» ASSIGNED TASK:
Go over the entries and report the lines where the word "will" occurs.

» RECORD SET:
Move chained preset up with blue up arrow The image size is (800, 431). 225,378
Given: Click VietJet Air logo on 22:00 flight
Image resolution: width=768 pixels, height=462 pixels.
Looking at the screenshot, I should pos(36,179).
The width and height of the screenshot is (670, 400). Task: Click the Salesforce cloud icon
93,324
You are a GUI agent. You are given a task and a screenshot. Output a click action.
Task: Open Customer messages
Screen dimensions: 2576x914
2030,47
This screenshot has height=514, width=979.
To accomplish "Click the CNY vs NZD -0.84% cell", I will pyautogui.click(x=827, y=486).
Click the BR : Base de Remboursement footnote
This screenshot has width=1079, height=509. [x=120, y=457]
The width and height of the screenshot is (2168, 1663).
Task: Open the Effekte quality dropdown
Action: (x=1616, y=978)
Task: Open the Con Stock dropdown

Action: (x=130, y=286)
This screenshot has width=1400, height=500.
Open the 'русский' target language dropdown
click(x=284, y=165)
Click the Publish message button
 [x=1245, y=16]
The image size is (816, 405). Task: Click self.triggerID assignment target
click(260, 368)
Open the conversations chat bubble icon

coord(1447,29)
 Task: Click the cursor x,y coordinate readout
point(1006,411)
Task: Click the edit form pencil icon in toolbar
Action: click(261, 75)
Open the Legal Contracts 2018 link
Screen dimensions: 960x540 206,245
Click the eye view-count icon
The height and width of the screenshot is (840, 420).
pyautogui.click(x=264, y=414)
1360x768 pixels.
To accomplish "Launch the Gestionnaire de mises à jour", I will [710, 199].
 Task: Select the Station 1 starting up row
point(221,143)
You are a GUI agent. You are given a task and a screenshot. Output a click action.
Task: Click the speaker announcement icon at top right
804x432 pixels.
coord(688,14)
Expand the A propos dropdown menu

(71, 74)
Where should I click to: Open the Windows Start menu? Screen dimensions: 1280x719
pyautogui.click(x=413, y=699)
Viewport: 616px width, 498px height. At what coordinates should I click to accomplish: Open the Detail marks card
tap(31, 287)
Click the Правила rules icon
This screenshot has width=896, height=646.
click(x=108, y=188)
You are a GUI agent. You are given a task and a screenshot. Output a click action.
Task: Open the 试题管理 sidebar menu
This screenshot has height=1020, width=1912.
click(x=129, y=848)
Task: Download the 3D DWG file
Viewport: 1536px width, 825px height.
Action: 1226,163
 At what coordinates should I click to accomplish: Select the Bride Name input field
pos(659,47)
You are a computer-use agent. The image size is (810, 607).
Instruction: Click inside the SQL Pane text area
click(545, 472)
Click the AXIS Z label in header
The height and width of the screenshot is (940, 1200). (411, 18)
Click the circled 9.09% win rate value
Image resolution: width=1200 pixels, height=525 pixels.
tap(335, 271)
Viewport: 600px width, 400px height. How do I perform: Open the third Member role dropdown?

» EXERCISE OUTPUT:
To accomplish "Click the CNY vs NZD -0.84% cell", I will pyautogui.click(x=827, y=486).
To accomplish "Launch the Gestionnaire de mises à jour", I will [710, 199].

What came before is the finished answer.